7. The apparatus, as recited in claim 6, further comprising a sound system comprising:
a sound generator for generating a sound with at least one frequency; and
a controller for controlling the at least one frequency; and
an output device for outputting the at least one frequency.
8. The apparatus, as recited in claim 6, wherein the wave guide has a diameter of no more than 2 mm and wherein the first distance is between 0 mm and 8 mm.
9. The apparatus, as recited in claim 3, wherein the reflector is a silver coated surface.
10. The apparatus, as recited in claim 1, wherein the first distance is between 4 mm and 16 mm.
11. The apparatus, as recited in claim 1, wherein the wave guide is a gradient index (GRIN) lens.
12. The apparatus, as recited in claim 1, further comprising a sound system comprising:
a sound generator for generating a sound with at least one frequency; and
a controller for controlling the at least one frequency; and
an output device for outputting the at least one frequency.
13. The apparatus, as recited in claim 1, wherein the wave guide has a diameter of no more than 2 mm and wherein the first distance is between 0 mm and 8 mm.
14. A computer implemented method for examining the inner ear, comprising:
performing spectral domain optical coherence tomography on the inner ear, comprising;
providing a light beam to the inner ear;
receiving light reflected from the inner ear; and
generating an image of the inner ear from the received light using an optical coherence tomography (OCT) system.
15. The computer implemented method, as recited in claim 14, further comprising:
providing at least one sound signal to the inner ear; and
measuring a vibrational response of the inner ear to the sound signal.

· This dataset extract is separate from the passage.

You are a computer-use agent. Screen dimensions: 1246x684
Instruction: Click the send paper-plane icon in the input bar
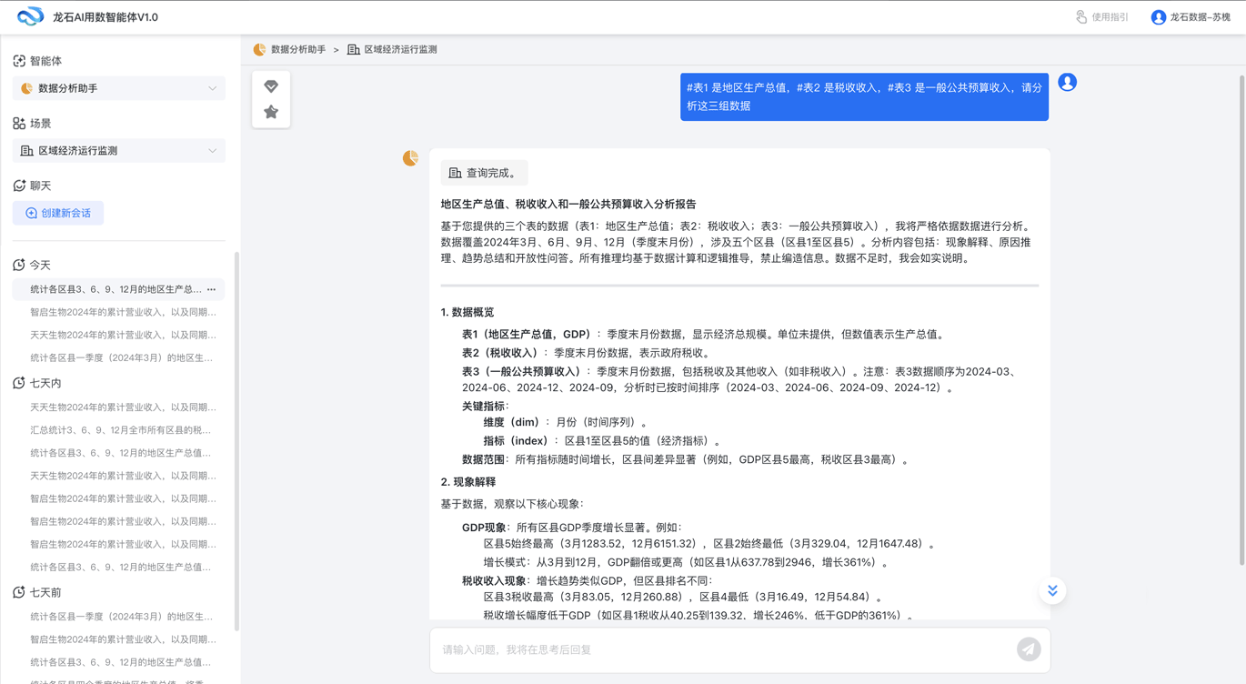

16. The computer implemented method, as recited in claim 15, wherein at least one frequency of the at least one sound signal is known, wherein the measuring the vibrational response is adjusted to the at least one frequency.
17. The computer implemented method, as recited in claim 15, wherein the providing a light beam to the inner ear, comprises:
placing a first end of an endoscope into an ear canal or through a temporal bone, so that the first end is a first distance away from the inner ear, wherein a second end of the endoscope is connected to the OCT system;
focusing light from the endoscope to a focal plane the first distance away from the first end of the endoscope; and
scanning the light on the inner ear.
18. The computer implemented method, as recited in claim 17, wherein the first distance is between 0 mm and 16 mm.
19. The computer implemented method, as recited in claim 17, wherein the placing the first end of the endoscope, further comprises placing the first end through an incision in a tympanic membrane, and wherein the first distance is between 0 mm and 8 mm.
20. An apparatus for examining a surgically exposed inner ear, comprising:
a microscope;
an optical coherence tomography (OCT) system connected to the microscope;
a sound system connected to the OCT system, comprising:
a sound generator for generating a sound with at least one frequency;
a controller for controlling the at least one frequency; and
an output device for outputting the at least one frequency to the OCT system.